▶ Goal of the exercise:
Please transcribe the data that follows, keeping every line exact.

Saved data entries
——————
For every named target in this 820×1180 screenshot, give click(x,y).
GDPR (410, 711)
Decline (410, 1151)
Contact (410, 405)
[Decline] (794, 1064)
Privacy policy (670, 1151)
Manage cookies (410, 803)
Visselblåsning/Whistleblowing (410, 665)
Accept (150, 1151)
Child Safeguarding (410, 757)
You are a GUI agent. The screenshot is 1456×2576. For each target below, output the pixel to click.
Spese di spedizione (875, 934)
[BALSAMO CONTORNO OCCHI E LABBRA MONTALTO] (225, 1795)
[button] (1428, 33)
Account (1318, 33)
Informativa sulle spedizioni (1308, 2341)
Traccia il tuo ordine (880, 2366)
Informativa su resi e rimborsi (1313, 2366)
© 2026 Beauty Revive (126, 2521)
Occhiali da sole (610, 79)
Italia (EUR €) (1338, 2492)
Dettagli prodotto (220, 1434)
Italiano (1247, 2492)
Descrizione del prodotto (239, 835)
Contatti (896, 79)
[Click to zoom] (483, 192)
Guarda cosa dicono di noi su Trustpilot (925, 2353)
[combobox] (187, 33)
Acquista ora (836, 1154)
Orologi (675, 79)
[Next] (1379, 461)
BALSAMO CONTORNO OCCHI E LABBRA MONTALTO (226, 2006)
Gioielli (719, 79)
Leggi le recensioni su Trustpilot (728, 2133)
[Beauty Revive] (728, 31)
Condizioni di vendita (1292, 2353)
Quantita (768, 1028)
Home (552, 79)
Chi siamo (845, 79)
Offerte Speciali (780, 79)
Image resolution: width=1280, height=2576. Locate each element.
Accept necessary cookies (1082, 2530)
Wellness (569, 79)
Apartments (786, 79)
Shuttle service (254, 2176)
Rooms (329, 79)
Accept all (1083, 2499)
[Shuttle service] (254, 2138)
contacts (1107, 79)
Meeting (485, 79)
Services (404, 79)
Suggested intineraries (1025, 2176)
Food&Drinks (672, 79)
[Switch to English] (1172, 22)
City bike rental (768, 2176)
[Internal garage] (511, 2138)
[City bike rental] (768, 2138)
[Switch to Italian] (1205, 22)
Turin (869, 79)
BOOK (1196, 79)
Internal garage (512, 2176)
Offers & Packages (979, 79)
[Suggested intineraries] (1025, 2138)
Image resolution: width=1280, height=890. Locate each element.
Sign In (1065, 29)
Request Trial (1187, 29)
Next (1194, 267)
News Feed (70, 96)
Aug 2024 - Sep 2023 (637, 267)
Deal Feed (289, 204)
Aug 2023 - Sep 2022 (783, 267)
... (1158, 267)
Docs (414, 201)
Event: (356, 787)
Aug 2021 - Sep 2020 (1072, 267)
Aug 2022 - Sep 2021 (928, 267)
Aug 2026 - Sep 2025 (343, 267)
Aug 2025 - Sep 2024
——————
▶ Your solution:
For every named target in this 820×1180 screenshot, give click(x,y).
GDPR (410, 711)
Decline (410, 1151)
Contact (410, 405)
[Decline] (794, 1064)
Privacy policy (670, 1151)
Manage cookies (410, 803)
Visselblåsning/Whistleblowing (410, 665)
Accept (150, 1151)
Child Safeguarding (410, 757)
You are a GUI agent. The screenshot is 1456×2576. For each target below, output the pixel to click.
Spese di spedizione (875, 934)
[BALSAMO CONTORNO OCCHI E LABBRA MONTALTO] (225, 1795)
[button] (1428, 33)
Account (1318, 33)
Informativa sulle spedizioni (1308, 2341)
Traccia il tuo ordine (880, 2366)
Informativa su resi e rimborsi (1313, 2366)
© 2026 Beauty Revive (126, 2521)
Occhiali da sole (610, 79)
Italia (EUR €) (1338, 2492)
Dettagli prodotto (220, 1434)
Italiano (1247, 2492)
Descrizione del prodotto (239, 835)
Contatti (896, 79)
[Click to zoom] (483, 192)
Guarda cosa dicono di noi su Trustpilot (925, 2353)
[combobox] (187, 33)
Acquista ora (836, 1154)
Orologi (675, 79)
[Next] (1379, 461)
BALSAMO CONTORNO OCCHI E LABBRA MONTALTO (226, 2006)
Gioielli (719, 79)
Leggi le recensioni su Trustpilot (728, 2133)
[Beauty Revive] (728, 31)
Condizioni di vendita (1292, 2353)
Quantita (768, 1028)
Home (552, 79)
Chi siamo (845, 79)
Offerte Speciali (780, 79)
Image resolution: width=1280, height=2576. Locate each element.
Accept necessary cookies (1082, 2530)
Wellness (569, 79)
Apartments (786, 79)
Shuttle service (254, 2176)
Rooms (329, 79)
Accept all (1083, 2499)
[Shuttle service] (254, 2138)
contacts (1107, 79)
Meeting (485, 79)
Services (404, 79)
Suggested intineraries (1025, 2176)
Food&Drinks (672, 79)
[Switch to English] (1172, 22)
City bike rental (768, 2176)
[Internal garage] (511, 2138)
[City bike rental] (768, 2138)
[Switch to Italian] (1205, 22)
Turin (869, 79)
BOOK (1196, 79)
Internal garage (512, 2176)
Offers & Packages (979, 79)
[Suggested intineraries] (1025, 2138)
Image resolution: width=1280, height=890. Locate each element.
Sign In (1065, 29)
Request Trial (1187, 29)
Next (1194, 267)
News Feed (70, 96)
Aug 2024 - Sep 2023 (637, 267)
Deal Feed (289, 204)
Aug 2023 - Sep 2022 (783, 267)
... (1158, 267)
Docs (414, 201)
Event: (356, 787)
Aug 2021 - Sep 2020 (1072, 267)
Aug 2022 - Sep 2021 (928, 267)
Aug 2026 - Sep 2025 (343, 267)
Aug 2025 - Sep 2024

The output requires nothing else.